Lontara adalah aksara tradisional
masyarakat Bugis-Makassar. Bentuk
aksara lontara menurut budayawan Prof Mattulada (alm) berasal dari "sulapa
eppa wala suji". Wala suji berasal dari kata wala yang artinya
pemisah/pagar/penjaga dan suji yang berarti putri. Wala Suji
adalah sejenis pagar bambu dalam acara ritual yang berbentuk belah ketupat.
Sulapa eppa (empat sisi) adalah bentuk mistis kepercayaan Bugis-Makassar klasik
yang menyimbolkan susunan semesta, api-air-angin-tanah.
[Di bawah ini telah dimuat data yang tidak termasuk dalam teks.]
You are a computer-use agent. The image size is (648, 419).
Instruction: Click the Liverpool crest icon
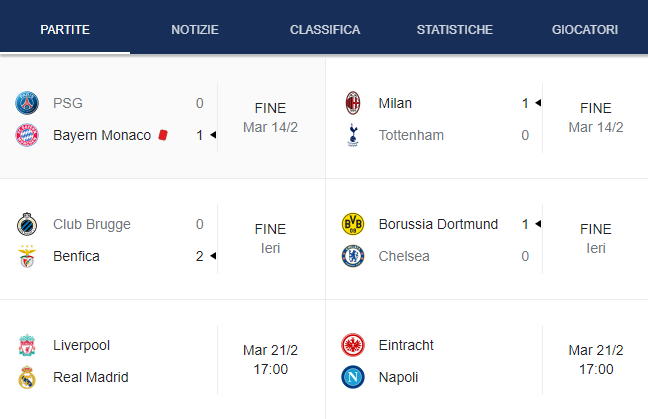point(27,345)
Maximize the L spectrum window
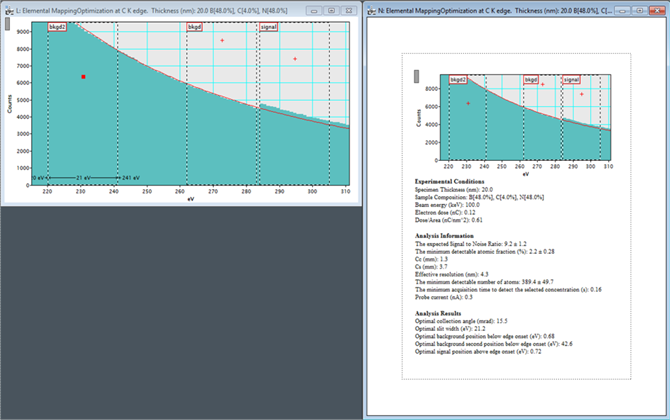670x420 pixels. 331,8

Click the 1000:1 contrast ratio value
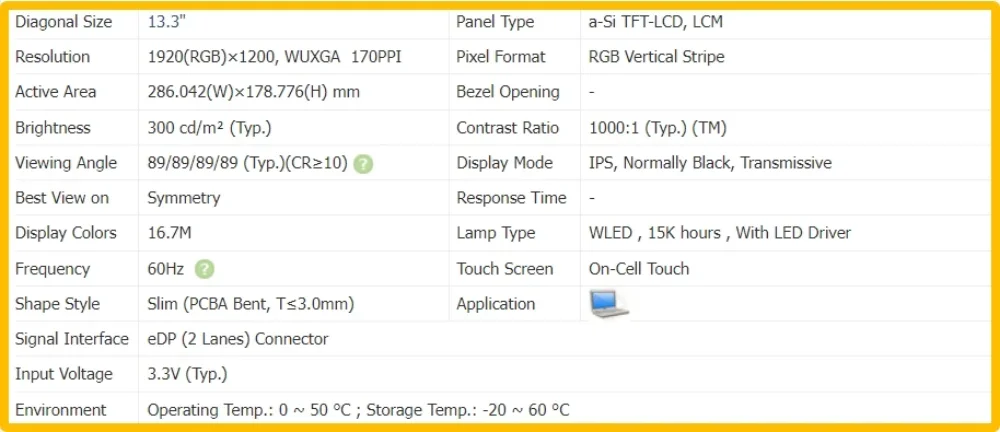(x=658, y=128)
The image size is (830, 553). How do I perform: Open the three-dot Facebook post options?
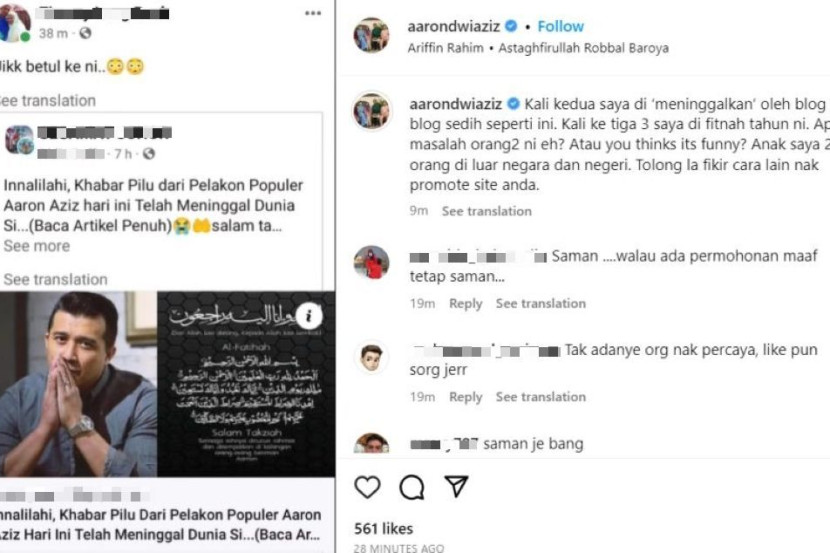(x=313, y=13)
Huruf lontara ini pada
umumnya dipakai untuk menulis tata aturan pemerintahan dan kemasyarakatan.
Naskah ditulis pada daun lontar menggunakan lidi atau kalam yang terbuat dari ijuk
kasar (kira-kira sebesar lidi).
Lontara adalah perkembangan dari tulisan Kawi yang digunakan di kepulauan Indonesia sekitar tahun 800-an. Namun dari itu, tidak diketahui apakah Lontara merupakan turunan langsung dari Kawi atau dari kerabat Kawi lain karena kurangnya bukti. Terdapat teori yang menyatakan bahwa tulisan Lontara didasarkan pada tulisan Rejang, Sumatra selatan karena adanya kesamaan grafis di antara dua tulisan tersebut. Namun hal ini tidak berdasar, karena beberapa huruf lontara merupakan perkembangan yang berumur lebih muda.
Istilah "Lontara"
juga mengacu pada literatur mengenai sejarah dan geneologi masyarakat Bugis. Contoh paling
panjang dan terkenal barangkali merupakan mitos penciptaan bugis Sure’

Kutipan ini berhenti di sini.